Machine Learning IP Addresses Processed by DataDome Model

Measuring the traffic blocked due to an IP address being flagged as a residential proxy is challenging. Every day, DataDome’s detection engine processes 1 trillion signals linked to server-side and browser fingerprint, user behavior, IP reputation, and session reputation to make its decisions.

Below shows the evolution over time of the number of requests flagged as residential proxies by our ML model. We see that on average, we block ~7.5M of requests per hour originating from residential proxies flagged by ML.

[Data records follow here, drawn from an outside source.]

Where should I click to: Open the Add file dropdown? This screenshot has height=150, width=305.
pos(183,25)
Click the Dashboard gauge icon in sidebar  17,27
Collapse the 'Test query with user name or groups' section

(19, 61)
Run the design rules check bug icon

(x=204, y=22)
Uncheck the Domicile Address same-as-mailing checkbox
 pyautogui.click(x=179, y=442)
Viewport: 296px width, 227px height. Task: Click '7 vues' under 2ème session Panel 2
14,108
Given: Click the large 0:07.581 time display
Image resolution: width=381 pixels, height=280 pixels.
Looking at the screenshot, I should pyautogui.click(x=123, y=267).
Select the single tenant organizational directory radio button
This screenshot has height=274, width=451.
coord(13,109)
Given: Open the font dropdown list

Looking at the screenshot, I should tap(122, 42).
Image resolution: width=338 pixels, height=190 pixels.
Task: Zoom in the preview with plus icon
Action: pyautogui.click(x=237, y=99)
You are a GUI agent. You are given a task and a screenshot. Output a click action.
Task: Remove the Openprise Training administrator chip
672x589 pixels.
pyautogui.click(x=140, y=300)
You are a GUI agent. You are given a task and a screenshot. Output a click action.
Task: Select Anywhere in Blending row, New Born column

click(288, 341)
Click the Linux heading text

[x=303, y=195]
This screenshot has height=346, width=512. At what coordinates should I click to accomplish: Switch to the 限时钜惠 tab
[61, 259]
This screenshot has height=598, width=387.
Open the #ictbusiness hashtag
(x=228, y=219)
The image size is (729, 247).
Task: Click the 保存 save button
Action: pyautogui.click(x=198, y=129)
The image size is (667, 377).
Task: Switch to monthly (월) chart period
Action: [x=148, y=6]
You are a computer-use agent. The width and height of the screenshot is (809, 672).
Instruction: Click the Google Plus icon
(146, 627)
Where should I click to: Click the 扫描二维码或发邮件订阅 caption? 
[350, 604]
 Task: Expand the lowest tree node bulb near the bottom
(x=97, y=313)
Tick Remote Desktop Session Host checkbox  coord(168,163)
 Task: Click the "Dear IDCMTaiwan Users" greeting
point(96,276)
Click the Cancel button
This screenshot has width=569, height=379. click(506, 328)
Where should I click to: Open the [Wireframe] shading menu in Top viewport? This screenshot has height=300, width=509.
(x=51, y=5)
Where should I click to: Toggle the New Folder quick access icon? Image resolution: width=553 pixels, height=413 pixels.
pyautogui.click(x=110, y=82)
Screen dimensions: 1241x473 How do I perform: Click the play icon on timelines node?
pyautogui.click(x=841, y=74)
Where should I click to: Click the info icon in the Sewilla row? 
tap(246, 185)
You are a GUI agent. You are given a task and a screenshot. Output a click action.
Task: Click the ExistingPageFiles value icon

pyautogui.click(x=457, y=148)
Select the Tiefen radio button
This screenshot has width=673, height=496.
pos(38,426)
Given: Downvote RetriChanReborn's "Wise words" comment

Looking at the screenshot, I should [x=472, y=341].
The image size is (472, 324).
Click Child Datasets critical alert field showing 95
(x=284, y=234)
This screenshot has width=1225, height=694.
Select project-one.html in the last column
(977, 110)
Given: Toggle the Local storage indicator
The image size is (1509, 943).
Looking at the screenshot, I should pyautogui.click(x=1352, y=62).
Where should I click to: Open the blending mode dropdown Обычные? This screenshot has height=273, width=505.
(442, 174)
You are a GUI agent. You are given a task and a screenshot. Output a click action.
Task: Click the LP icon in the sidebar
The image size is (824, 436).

Machine Learning Number Requests Flagged as Proxies

The table below shows the number of blocked requests linked to residential proxies flagged by the ML model over two weeks, ordered by an autonomous system.

Autonomous system	Number blocked requests	Country
Orange	96,463,055	France
COMCAST-7922	60,140,834	USA
ATT-INTERNET4	32,369,010	USA
Free SAS	24,522,304	France
SFR SA	21,112,281	France
UUNET	20,047,784	USA
BACOM	15,866,747	Canada
ROGERS-COMMUNICATIONS	15,056,092	Canada
CHARTER-20115	13,387,401	USA
Bouygues Telecom SA	11,947,906	France

Our ability to accurately detect residential proxies helps us better protect our customers against sophisticated attacks, such as heavily distributed credential stuffing. The graph below shows the number of requests blocked per hour on the login endpoint of one of our customers.

Machine Learning Number Requests Blocked Per Hour at Login

Notice the spikes of blocked bot traffic originating from IPs flagged as residential proxies by the ML residential proxy model.

Conclusion

Machine learning is an essential tool for scaling sophisticated bot and online fraud protection, but creating an effective ML model is not as simple as it may sound. There are many essential steps: choosing the appropriate signals, training your ML model, offline validation, online monitoring, and retraining as needed.

Vigilant threat experts and analysts must review, test, and optimize each ML model on an ongoing basis to maintain a high-performing solution with low false positives and low false negatives.

That’s why it is important to work with a solution provider that has a dedicated, in-house bot SOC team. Hopefully, this deep dive into DataDome’s ML model for flagging residential proxies is an interesting peek behind the curtain of machine learning in bot protection.